What will the health police proscribe next? The London Times predicts 10 potential bans—from family pallbearing (coffin-carrying should, apparently, be left to the professionals) to multiple-dog walking (because packs of more than four mutts are believed to be dangerous)—with a few food- and drink-themed restrictions thrown into the mix.
It’s no surprise that trans fats are on the potential bans-to-be list, as New York City is planning to prohibit them by July 2008, and Denmark has already outlawed any food containing more than 2 percent trans fats. But the UK could be the first to put a ban on junk food commercials:
Last April, research linking junk food advertising to teenage obesity led Ofcom, which regulates broadcasters, to outlaw all TV and radio adverts that promote sugary, salty or fatty foods and are targeted at children under 9. At the end of this year the rule will extend to 15-year-olds.
Meanwhile, the Alcohol Health Alliance is lobbying against alcohol ads; France already forbids alcohol commercials, and Lithuania prohibits advertising alcohol on TV between 6 a.m. and 11 p.m.

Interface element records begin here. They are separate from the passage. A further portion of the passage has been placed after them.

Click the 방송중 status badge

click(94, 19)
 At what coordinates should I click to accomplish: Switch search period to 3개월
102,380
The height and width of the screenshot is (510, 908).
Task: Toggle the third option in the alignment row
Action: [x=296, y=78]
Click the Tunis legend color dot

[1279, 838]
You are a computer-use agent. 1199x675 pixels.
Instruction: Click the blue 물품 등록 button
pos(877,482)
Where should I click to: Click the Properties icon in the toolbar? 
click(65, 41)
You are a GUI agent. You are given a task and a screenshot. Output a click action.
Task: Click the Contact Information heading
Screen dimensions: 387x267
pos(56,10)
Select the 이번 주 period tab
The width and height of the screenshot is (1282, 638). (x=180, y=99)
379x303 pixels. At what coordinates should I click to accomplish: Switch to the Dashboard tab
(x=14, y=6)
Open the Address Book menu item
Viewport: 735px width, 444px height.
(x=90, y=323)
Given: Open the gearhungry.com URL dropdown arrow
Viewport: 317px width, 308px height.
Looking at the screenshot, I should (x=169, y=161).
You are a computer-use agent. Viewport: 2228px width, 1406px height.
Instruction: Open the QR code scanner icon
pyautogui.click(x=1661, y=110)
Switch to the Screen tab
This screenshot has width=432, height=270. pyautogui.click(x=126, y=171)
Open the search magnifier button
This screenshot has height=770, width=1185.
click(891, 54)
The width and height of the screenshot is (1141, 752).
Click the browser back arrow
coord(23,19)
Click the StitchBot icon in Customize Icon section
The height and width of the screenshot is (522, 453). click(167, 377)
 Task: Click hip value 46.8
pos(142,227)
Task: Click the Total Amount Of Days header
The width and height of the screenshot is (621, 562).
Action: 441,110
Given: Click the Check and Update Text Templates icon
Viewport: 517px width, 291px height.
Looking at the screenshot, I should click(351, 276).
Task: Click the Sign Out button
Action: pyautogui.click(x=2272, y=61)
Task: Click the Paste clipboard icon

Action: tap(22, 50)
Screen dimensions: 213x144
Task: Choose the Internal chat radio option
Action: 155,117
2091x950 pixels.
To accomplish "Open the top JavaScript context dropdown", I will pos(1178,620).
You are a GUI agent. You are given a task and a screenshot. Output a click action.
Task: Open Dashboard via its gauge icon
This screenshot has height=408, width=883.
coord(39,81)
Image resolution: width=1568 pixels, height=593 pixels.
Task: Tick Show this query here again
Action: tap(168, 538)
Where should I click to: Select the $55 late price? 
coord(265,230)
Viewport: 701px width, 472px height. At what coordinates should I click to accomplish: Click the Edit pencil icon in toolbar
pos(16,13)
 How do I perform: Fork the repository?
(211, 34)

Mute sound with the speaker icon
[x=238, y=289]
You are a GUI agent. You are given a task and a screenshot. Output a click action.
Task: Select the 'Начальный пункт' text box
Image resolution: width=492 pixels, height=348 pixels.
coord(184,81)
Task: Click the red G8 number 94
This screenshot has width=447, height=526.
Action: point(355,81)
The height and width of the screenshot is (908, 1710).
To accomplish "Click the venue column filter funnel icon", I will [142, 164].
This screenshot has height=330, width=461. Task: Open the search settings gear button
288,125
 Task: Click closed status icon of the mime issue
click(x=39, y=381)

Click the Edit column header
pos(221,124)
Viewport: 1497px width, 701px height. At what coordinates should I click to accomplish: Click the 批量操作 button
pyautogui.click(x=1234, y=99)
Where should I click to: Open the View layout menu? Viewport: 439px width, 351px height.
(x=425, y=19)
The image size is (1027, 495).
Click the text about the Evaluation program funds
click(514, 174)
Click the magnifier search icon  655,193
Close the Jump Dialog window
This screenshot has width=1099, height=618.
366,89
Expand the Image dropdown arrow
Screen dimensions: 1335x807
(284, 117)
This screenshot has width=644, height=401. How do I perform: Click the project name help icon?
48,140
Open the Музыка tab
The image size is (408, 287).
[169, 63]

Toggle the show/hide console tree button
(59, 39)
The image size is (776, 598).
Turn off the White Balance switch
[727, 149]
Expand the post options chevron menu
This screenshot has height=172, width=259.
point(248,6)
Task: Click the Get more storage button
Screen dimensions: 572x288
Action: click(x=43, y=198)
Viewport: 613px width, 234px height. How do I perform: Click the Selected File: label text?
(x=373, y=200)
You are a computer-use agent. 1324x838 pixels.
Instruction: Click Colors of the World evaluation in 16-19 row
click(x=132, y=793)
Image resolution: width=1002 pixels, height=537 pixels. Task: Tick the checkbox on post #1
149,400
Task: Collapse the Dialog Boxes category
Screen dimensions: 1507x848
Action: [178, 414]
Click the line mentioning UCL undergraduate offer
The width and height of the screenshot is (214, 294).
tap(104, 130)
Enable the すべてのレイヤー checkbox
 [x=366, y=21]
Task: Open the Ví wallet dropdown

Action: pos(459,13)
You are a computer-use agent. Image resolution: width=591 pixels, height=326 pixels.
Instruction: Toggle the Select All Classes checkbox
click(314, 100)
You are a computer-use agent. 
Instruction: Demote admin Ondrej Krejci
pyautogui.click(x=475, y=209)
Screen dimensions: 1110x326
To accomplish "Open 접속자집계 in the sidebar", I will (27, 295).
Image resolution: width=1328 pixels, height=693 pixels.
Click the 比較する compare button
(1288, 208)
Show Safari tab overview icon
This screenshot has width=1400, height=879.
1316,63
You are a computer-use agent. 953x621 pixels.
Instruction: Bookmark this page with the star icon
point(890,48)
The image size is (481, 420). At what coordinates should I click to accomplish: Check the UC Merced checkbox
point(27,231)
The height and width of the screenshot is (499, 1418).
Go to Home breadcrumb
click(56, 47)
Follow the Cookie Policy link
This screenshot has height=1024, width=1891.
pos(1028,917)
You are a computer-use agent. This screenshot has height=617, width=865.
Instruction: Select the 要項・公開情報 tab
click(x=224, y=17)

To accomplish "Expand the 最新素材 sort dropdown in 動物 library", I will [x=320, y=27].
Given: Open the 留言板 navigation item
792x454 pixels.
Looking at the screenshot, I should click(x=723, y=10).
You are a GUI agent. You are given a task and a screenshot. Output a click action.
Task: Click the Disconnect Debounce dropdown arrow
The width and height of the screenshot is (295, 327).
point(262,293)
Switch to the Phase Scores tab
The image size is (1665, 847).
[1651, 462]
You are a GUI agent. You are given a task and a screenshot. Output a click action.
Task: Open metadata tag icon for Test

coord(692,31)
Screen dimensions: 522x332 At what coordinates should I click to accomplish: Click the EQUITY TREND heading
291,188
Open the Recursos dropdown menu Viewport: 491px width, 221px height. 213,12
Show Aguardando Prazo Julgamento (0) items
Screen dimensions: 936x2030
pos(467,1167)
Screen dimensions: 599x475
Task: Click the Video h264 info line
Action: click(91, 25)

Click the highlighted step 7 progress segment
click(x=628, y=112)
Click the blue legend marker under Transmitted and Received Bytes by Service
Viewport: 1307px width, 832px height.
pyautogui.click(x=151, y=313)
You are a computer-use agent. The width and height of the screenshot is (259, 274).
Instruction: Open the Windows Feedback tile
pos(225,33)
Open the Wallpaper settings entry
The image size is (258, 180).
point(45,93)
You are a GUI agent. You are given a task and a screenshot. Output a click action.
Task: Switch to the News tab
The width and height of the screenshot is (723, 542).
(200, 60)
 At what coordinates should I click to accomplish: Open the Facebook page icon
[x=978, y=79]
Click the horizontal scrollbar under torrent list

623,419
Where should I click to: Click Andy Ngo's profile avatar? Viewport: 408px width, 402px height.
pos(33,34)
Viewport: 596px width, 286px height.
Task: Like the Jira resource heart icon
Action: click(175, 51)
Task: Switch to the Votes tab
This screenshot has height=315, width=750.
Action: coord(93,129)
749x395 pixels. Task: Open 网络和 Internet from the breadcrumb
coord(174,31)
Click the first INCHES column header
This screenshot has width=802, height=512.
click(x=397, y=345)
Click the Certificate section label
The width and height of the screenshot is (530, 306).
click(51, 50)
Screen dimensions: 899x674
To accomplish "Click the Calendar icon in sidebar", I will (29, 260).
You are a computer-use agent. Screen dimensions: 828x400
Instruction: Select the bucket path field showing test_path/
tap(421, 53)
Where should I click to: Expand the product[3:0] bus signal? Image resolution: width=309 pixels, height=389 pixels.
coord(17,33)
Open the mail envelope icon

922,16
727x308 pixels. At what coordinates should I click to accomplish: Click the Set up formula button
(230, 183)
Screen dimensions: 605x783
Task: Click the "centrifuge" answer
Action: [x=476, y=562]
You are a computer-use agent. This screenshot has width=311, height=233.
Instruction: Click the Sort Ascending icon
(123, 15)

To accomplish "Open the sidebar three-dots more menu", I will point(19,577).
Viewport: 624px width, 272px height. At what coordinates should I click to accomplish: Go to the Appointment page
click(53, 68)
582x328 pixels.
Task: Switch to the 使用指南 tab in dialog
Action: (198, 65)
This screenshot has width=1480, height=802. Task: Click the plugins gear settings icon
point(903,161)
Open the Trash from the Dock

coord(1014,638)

Granted, we could all live without trans fats—and those of us who aren’t working in the advertising industry will do just fine without alcohol and junk food commercials—but the biggest bummer of all the potential bans is the one on lunchtime drinking. During my last trip to London, I was amazed by the number of beers being guzzled by worker bees on their lunch breaks. It can’t be good for productivity, but lunchtime boozing seemed like a local institution—though it might not last for long:
A survey by the law firm Browne Jacobson claims that 57 per cent of businesses ban drinking altogether during working hours, including lunchtime. The figure was 40 per cent ten years ago.
Ironically enough, the giant Belgian brewer InBev, which is responsible for Beck’s, Leffe, and Stella Artois, has already banned lunchtime drinking at its corporate headquarters.